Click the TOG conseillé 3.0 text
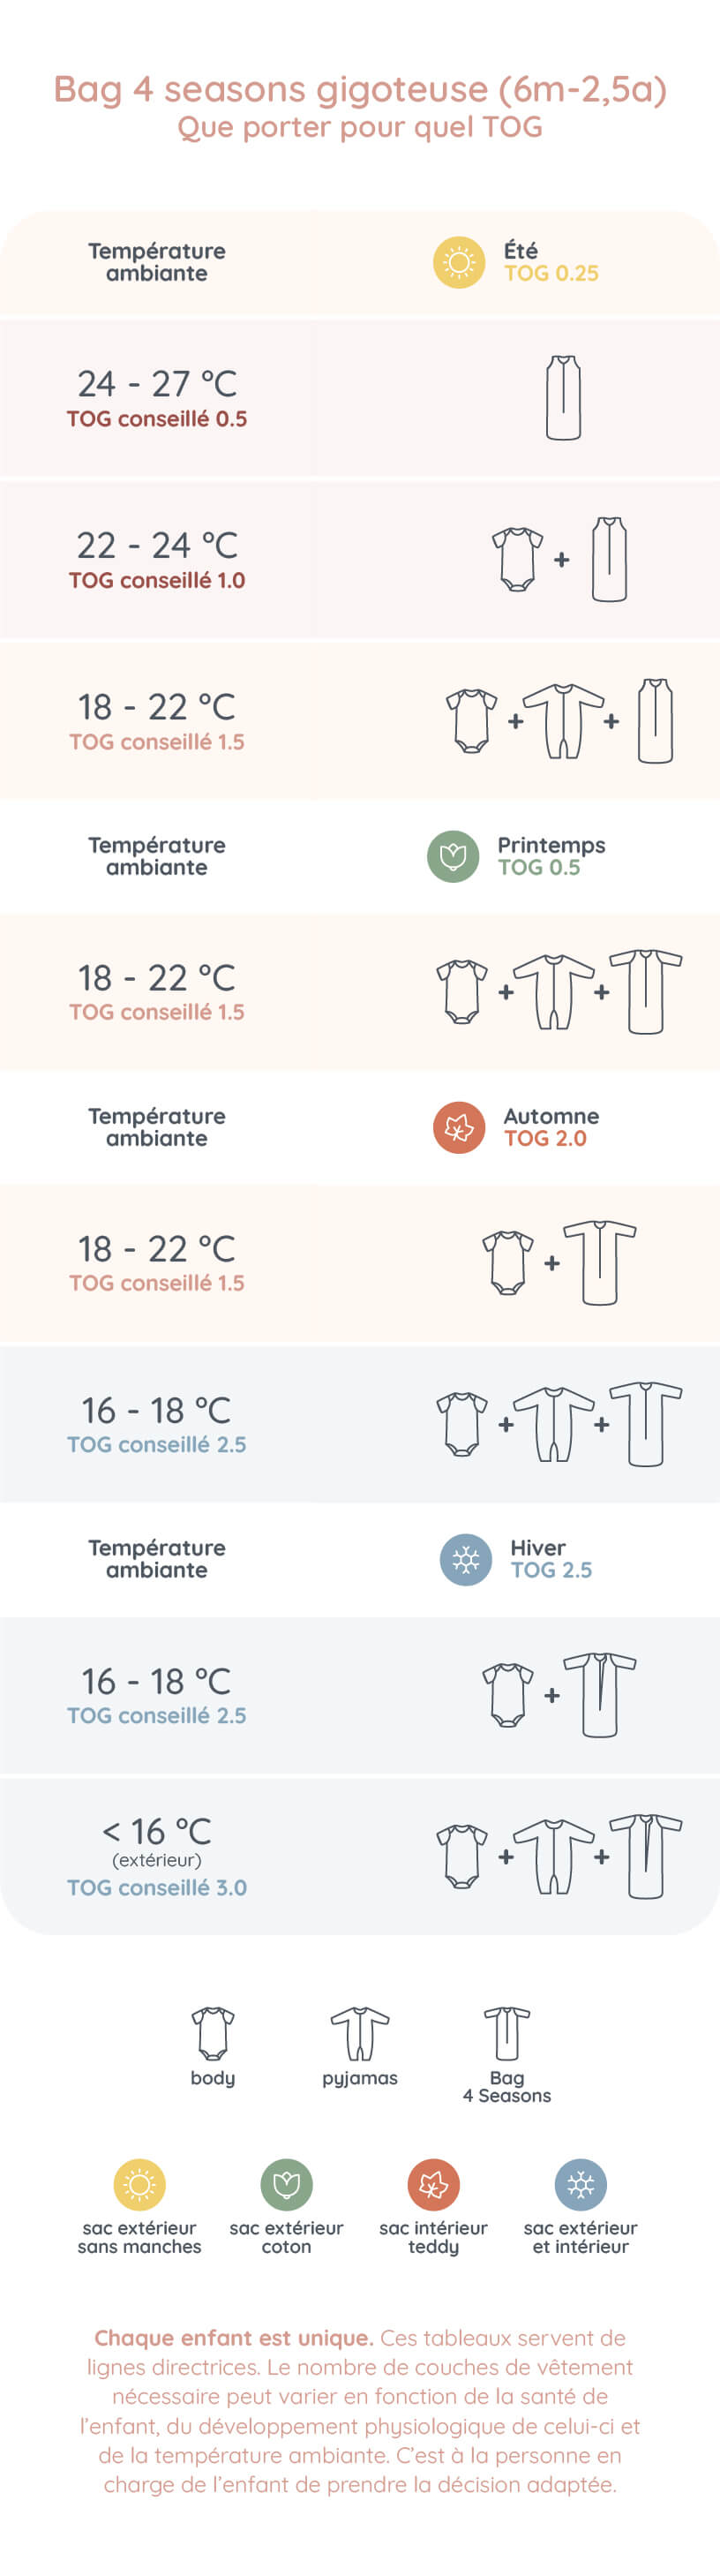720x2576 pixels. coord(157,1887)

==

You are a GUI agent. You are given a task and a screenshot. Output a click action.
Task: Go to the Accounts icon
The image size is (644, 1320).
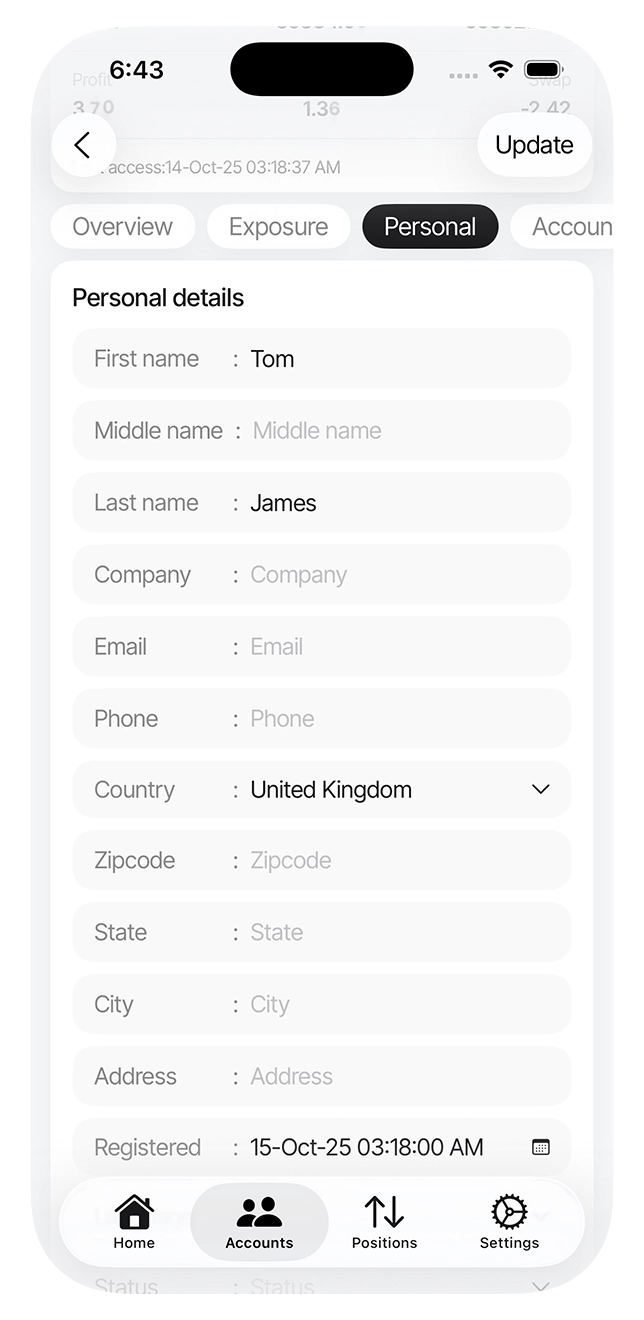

§ Requirement: Once you find the line with "You are a GUI" above, print it and every line after it up to and including the line with "The image size is (644, 1320).", exactly as written and nothing else.

§ Your response:
You are a GUI agent. You are given a task and a screenshot. Output a click action.
Task: Go to the Accounts icon
The image size is (644, 1320).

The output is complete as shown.